## BEGIN RECORDS FOR THIS TASK

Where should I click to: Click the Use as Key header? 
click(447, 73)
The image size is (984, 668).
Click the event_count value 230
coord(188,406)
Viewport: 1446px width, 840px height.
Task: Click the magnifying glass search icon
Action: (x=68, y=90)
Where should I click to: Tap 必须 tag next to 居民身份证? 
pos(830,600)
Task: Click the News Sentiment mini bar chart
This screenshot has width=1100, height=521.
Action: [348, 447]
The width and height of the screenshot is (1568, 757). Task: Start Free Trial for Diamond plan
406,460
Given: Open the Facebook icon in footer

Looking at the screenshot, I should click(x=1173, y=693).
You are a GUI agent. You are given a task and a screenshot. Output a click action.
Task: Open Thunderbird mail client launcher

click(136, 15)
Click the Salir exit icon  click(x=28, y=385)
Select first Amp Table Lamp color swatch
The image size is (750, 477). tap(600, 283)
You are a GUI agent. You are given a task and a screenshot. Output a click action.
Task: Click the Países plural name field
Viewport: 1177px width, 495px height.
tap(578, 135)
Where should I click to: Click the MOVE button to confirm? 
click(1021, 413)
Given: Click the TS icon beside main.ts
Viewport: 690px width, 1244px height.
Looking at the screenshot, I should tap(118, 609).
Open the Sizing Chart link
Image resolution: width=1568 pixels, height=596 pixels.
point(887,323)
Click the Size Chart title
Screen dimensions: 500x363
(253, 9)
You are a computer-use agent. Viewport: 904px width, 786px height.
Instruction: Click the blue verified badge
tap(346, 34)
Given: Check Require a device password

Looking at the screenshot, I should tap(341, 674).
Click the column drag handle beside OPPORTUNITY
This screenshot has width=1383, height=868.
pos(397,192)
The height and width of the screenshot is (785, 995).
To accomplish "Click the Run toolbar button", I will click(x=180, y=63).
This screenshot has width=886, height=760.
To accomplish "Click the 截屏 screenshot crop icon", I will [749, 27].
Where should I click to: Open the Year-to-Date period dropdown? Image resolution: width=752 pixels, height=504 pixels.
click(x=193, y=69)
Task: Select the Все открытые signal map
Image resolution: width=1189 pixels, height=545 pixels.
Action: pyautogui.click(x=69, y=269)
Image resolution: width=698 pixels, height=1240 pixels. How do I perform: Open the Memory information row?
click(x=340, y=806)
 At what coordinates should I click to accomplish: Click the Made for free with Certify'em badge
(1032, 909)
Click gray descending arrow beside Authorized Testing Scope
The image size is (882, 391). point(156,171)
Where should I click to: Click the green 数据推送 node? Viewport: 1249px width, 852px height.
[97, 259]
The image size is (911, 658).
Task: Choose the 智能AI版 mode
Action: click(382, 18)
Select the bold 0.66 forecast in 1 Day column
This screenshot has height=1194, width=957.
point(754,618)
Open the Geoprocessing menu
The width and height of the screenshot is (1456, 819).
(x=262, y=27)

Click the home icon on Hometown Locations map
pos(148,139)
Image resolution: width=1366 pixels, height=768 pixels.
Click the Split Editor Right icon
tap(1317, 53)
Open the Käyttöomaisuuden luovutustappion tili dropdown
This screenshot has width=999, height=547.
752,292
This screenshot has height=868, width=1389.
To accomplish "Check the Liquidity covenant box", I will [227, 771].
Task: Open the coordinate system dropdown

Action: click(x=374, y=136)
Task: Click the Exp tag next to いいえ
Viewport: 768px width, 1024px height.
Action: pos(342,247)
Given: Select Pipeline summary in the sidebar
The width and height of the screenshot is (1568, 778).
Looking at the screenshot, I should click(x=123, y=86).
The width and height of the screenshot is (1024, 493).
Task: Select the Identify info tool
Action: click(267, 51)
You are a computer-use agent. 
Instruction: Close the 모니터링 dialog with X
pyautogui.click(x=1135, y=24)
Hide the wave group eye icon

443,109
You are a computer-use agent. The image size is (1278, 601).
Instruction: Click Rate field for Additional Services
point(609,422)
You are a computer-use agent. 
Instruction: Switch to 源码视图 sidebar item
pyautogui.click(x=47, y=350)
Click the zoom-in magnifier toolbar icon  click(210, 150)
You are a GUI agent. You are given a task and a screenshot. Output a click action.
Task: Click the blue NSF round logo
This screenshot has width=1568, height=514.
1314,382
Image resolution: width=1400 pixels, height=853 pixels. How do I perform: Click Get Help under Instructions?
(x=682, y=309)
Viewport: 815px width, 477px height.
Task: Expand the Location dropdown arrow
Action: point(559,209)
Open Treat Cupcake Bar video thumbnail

## END RECORDS FOR THIS TASK

Swap "GUI agent" for "interface agent" wherever it occurs in the entries above, and write out all the entries again with nothing else changed.

_ANSWER TO THIS PROBLEM_
Where should I click to: Click the Use as Key header? 
click(447, 73)
The image size is (984, 668).
Click the event_count value 230
coord(188,406)
Viewport: 1446px width, 840px height.
Task: Click the magnifying glass search icon
Action: (x=68, y=90)
Where should I click to: Tap 必须 tag next to 居民身份证? 
pos(830,600)
Task: Click the News Sentiment mini bar chart
This screenshot has width=1100, height=521.
Action: [348, 447]
The width and height of the screenshot is (1568, 757). Task: Start Free Trial for Diamond plan
406,460
Given: Open the Facebook icon in footer

Looking at the screenshot, I should click(x=1173, y=693).
You are a interface agent. You are given a task and a screenshot. Output a click action.
Task: Open Thunderbird mail client launcher

click(136, 15)
Click the Salir exit icon  click(x=28, y=385)
Select first Amp Table Lamp color swatch
The image size is (750, 477). tap(600, 283)
You are a interface agent. You are given a task and a screenshot. Output a click action.
Task: Click the Países plural name field
Viewport: 1177px width, 495px height.
tap(578, 135)
Where should I click to: Click the MOVE button to confirm? 
click(1021, 413)
Given: Click the TS icon beside main.ts
Viewport: 690px width, 1244px height.
Looking at the screenshot, I should tap(118, 609).
Open the Sizing Chart link
Image resolution: width=1568 pixels, height=596 pixels.
point(887,323)
Click the Size Chart title
Screen dimensions: 500x363
(253, 9)
You are a computer-use agent. Viewport: 904px width, 786px height.
Instruction: Click the blue verified badge
tap(346, 34)
Given: Check Require a device password

Looking at the screenshot, I should tap(341, 674).
Click the column drag handle beside OPPORTUNITY
This screenshot has width=1383, height=868.
pos(397,192)
The height and width of the screenshot is (785, 995).
To accomplish "Click the Run toolbar button", I will click(x=180, y=63).
This screenshot has width=886, height=760.
To accomplish "Click the 截屏 screenshot crop icon", I will [749, 27].
Where should I click to: Open the Year-to-Date period dropdown? Image resolution: width=752 pixels, height=504 pixels.
click(x=193, y=69)
Task: Select the Все открытые signal map
Image resolution: width=1189 pixels, height=545 pixels.
Action: pyautogui.click(x=69, y=269)
Image resolution: width=698 pixels, height=1240 pixels. How do I perform: Open the Memory information row?
click(x=340, y=806)
 At what coordinates should I click to accomplish: Click the Made for free with Certify'em badge
(1032, 909)
Click gray descending arrow beside Authorized Testing Scope
The image size is (882, 391). point(156,171)
Where should I click to: Click the green 数据推送 node? Viewport: 1249px width, 852px height.
[97, 259]
The image size is (911, 658).
Task: Choose the 智能AI版 mode
Action: click(382, 18)
Select the bold 0.66 forecast in 1 Day column
This screenshot has height=1194, width=957.
point(754,618)
Open the Geoprocessing menu
The width and height of the screenshot is (1456, 819).
(x=262, y=27)

Click the home icon on Hometown Locations map
pos(148,139)
Image resolution: width=1366 pixels, height=768 pixels.
Click the Split Editor Right icon
tap(1317, 53)
Open the Käyttöomaisuuden luovutustappion tili dropdown
This screenshot has width=999, height=547.
752,292
This screenshot has height=868, width=1389.
To accomplish "Check the Liquidity covenant box", I will [227, 771].
Task: Open the coordinate system dropdown

Action: click(x=374, y=136)
Task: Click the Exp tag next to いいえ
Viewport: 768px width, 1024px height.
Action: pos(342,247)
Given: Select Pipeline summary in the sidebar
The width and height of the screenshot is (1568, 778).
Looking at the screenshot, I should click(x=123, y=86).
The width and height of the screenshot is (1024, 493).
Task: Select the Identify info tool
Action: click(267, 51)
You are a computer-use agent. 
Instruction: Close the 모니터링 dialog with X
pyautogui.click(x=1135, y=24)
Hide the wave group eye icon

443,109
You are a computer-use agent. The image size is (1278, 601).
Instruction: Click Rate field for Additional Services
point(609,422)
You are a computer-use agent. 
Instruction: Switch to 源码视图 sidebar item
pyautogui.click(x=47, y=350)
Click the zoom-in magnifier toolbar icon  click(210, 150)
You are a interface agent. You are given a task and a screenshot. Output a click action.
Task: Click the blue NSF round logo
This screenshot has width=1568, height=514.
1314,382
Image resolution: width=1400 pixels, height=853 pixels. How do I perform: Click Get Help under Instructions?
(x=682, y=309)
Viewport: 815px width, 477px height.
Task: Expand the Location dropdown arrow
Action: point(559,209)
Open Treat Cupcake Bar video thumbnail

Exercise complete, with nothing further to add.